NEW YORK – By digging into the effects of autosomal SNPs with distinct activity in male or female individuals, a University of California at San Francisco team has demonstrated the potential health and biological consequences of such "sex-heterogeneous SNPs" (sex-het-SNPs).
"Most complex diseases show some degree of sex difference, in prevalence, manifestations, symptoms, comorbidities, and/or treatments and their side effects, requiring sex-personalized healthcare," the authors wrote, adding that male-female biological differences "are evident in physiology, yet genetic loci on the sex chromosomes have not yet explained sex differences in many heritable metabolic, autoimmune, and neuropsychiatric conditions and their underlying quantitative risk traits."
For a paper published in PLOS Genetics on Thursday, the researchers brought together data on up to 20 biometric traits, along with genome-wide summary statistics, for hundreds of thousands of men or women profiled for the UK Biobank project or the "Genetic investigation of anthropometric traits" (GIANT) consortium to narrow in on more than 2,300 predicted sex-het SNPs — variants that they subsequently analyzed in relation to dozens of measured or self-reported traits or conditions.
"This study refined our prior observation that SNPs with sex differences in effect on anthropometric traits have a disproportionate role in disease risk," senior author Lauren Weiss, a human genetics researcher at the University of California at San Francisco, said in an email. "By increasing the power of the set of SNPs we could examine, we were able to look for patterns in biological processes involved and genetic regulatory mechanisms impacted by these SNPs with sex differences."
In particular, the team saw overrepresentation of sex-het-SNPs in and around the transcription start sites; near cytoskeletal and calcium channel genes; genes related to skeletal muscle, cardiac, brain, or mitochondrial function; or genes in pathways that are active during stem cell, skeletal, or muscle development.
The sex-het-SNPs also overlapped with expression quantitative trait loci (QTL) that are active in the brain and other tissue types, as well as methylation QTL sites that are known to influence DNA methylation during development.
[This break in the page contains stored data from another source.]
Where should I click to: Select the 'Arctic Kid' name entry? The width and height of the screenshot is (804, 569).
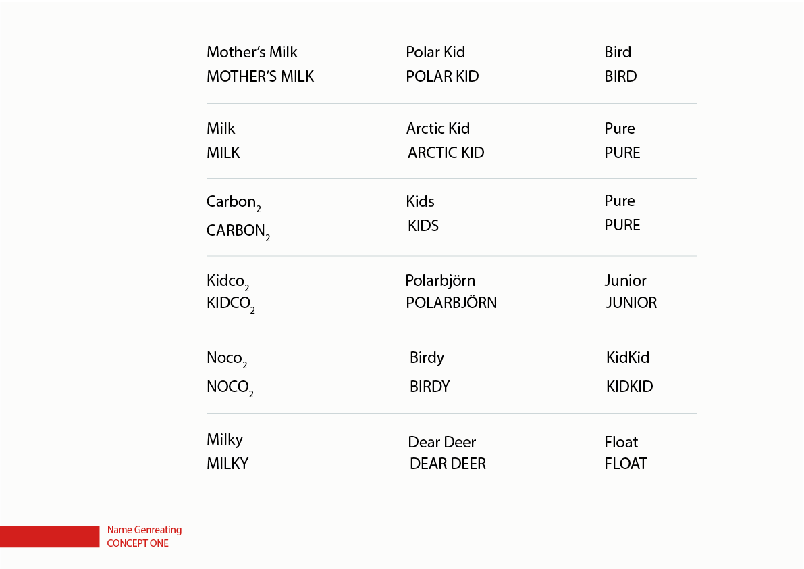click(438, 128)
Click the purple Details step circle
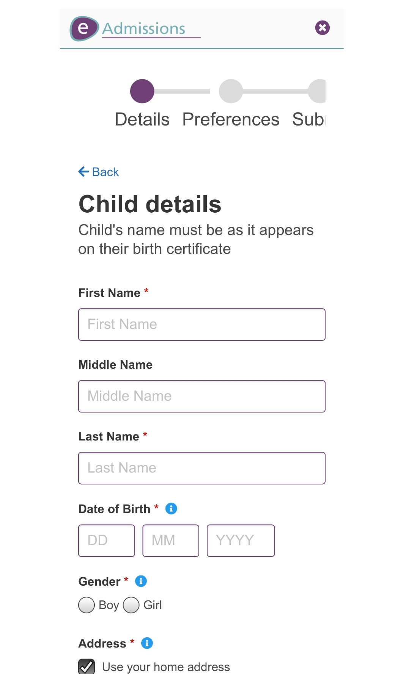 pos(142,91)
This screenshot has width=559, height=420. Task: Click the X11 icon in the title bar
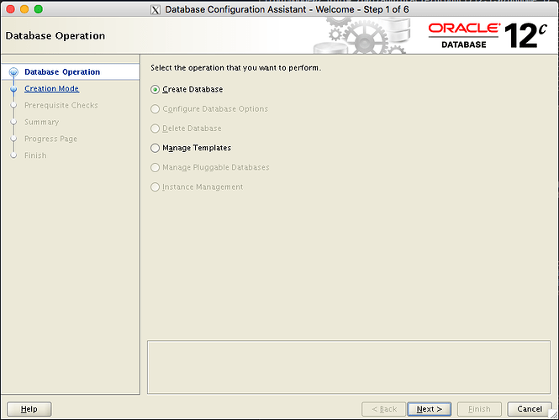[x=156, y=9]
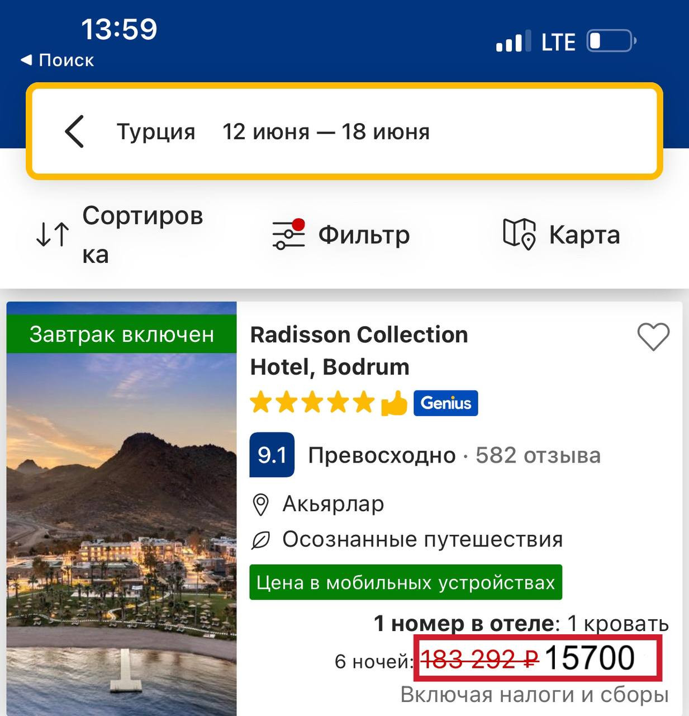Tap the 582 отзыва reviews text

538,455
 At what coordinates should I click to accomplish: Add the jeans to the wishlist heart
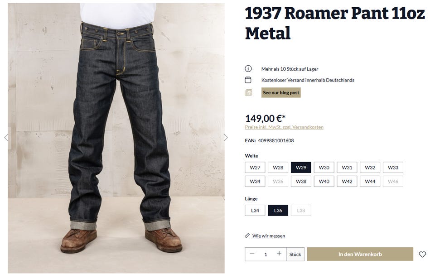click(422, 255)

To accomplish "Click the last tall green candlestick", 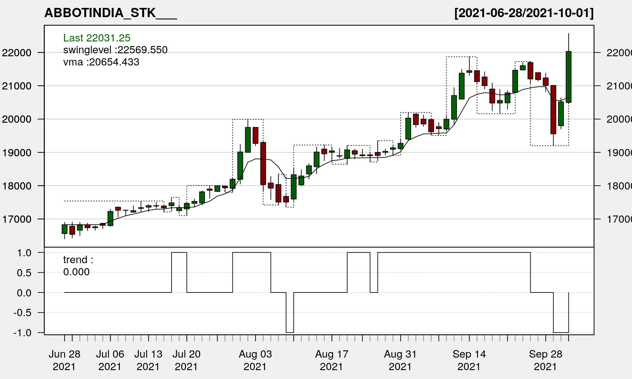I will tap(568, 77).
When it came to sex-het-SNPs linked to specific traits or conditions, meanwhile, the researchers highlighted distinct male and female variants with ties to conditions ranging from heart failure, asthma, or type 2 diabetes to anorexia nervosa, schizophrenia, autism spectrum disorder, or attention deficit hyperactivity disorder (ADHD).
"We conclude that genetic polymorphisms with sexually dimorphic effects on biometric traits not only contribute to fundamental embryogenic processes, but later in life play an outsized role in disease risk," the authors wrote, adding that sex-het SNPs "disproportionately influence gene expression and have a greater influence on disorders of body and brain than other expression-regulatory variation."
For her part, Weiss noted that these and other findings from the analyses may inform future studies on biological traits or conditions with sex-related differences by providing an initial look at the sex differences linked to the common variants peppered across the autosomal chromosomes.
"We hope this work helps us to understand the genetic underpinnings of sexual dimorphism and its relationship with both early development and later disease risk," Weiss said in a statement.